- Founder: Makis Voridis
- Founded: April 1994
- Dissolved: 15 May 2005
- Merged into: LAOS
- Ideology: Greek ultranationalism Anti-communism National conservatism
- Political position: Far-right

Website
- metopo.gr (archived)

= Hellenic Front =

The Hellenic Front (Ελληνικό Μέτωπο) was a Greek political party with an ultranationalist platform, founded in 1994. Its declared raison d'être was to raise national conscience and inspire freedom, creativity, and development by reversing what it sees as dependence on foreign economies and ideas. It advocated creation of a “National Opposition Front” to build an effective and credible alternative to the current two-party system. On social matters, the party has supported populist policies such as the re-introduction of the death penalty (long abolished in Greece), specifically as a sentence for drug dealers. Makis Voridis, a lawyer, and former General Secretary of the EPEN youth, was the President of the Hellenic Front.
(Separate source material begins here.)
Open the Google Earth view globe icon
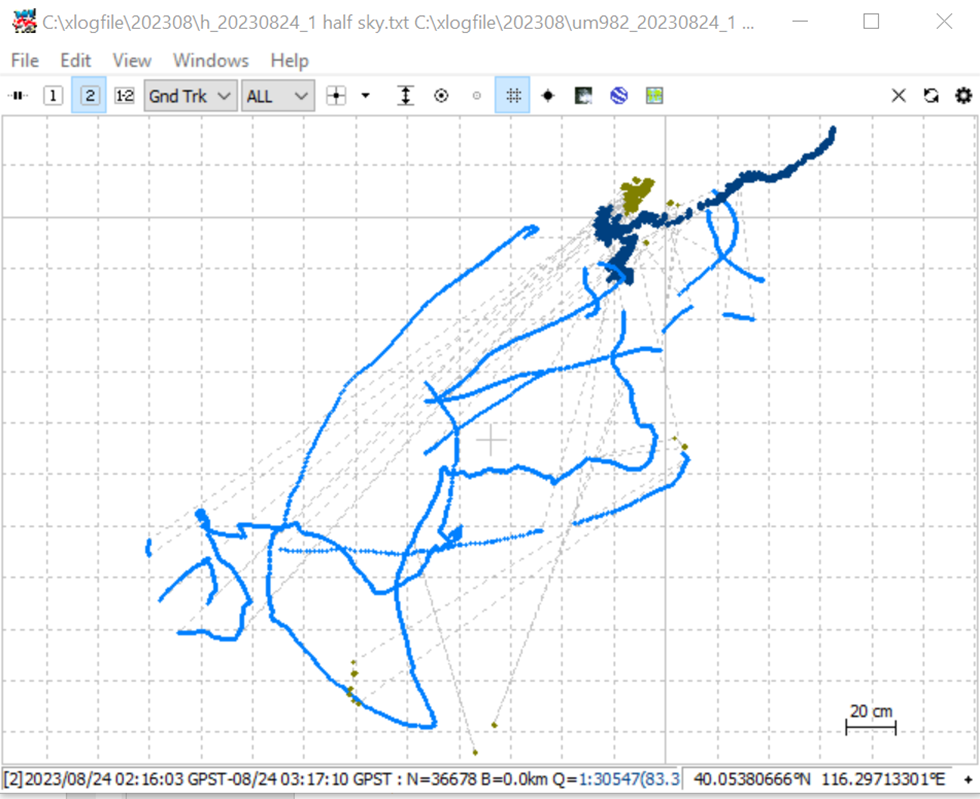 click(x=619, y=96)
On the EU level, the party cooperated with other European Far-right forces, such as the National Rally, the Flemish Block, and the National Front.

==Results in the elections==
In local elections held in 1998, Voridis stood as a candidate for Mayor of Athens, receiving 0.58% of the vote. The party carried 0.12% of the vote in the European elections of 1999; 0.18% of the vote in the parliamentary election of 2000; and an average of 1.4% in local elections in 2002 (0.9% in Athens, 1.2% in Piraeus, 1.2% in Thessaloniki, 4.5% in Karditsa, and 2.2% in East Attica). At the parliamentary election in 2004, the Hellenic Front received 0.09% of the vote, a result which led to the end of the party.

==The end of the Hellenic Front==
After unsuccessfully contesting seats in the 2004 elections, they eventually merged with the Popular Orthodox Rally.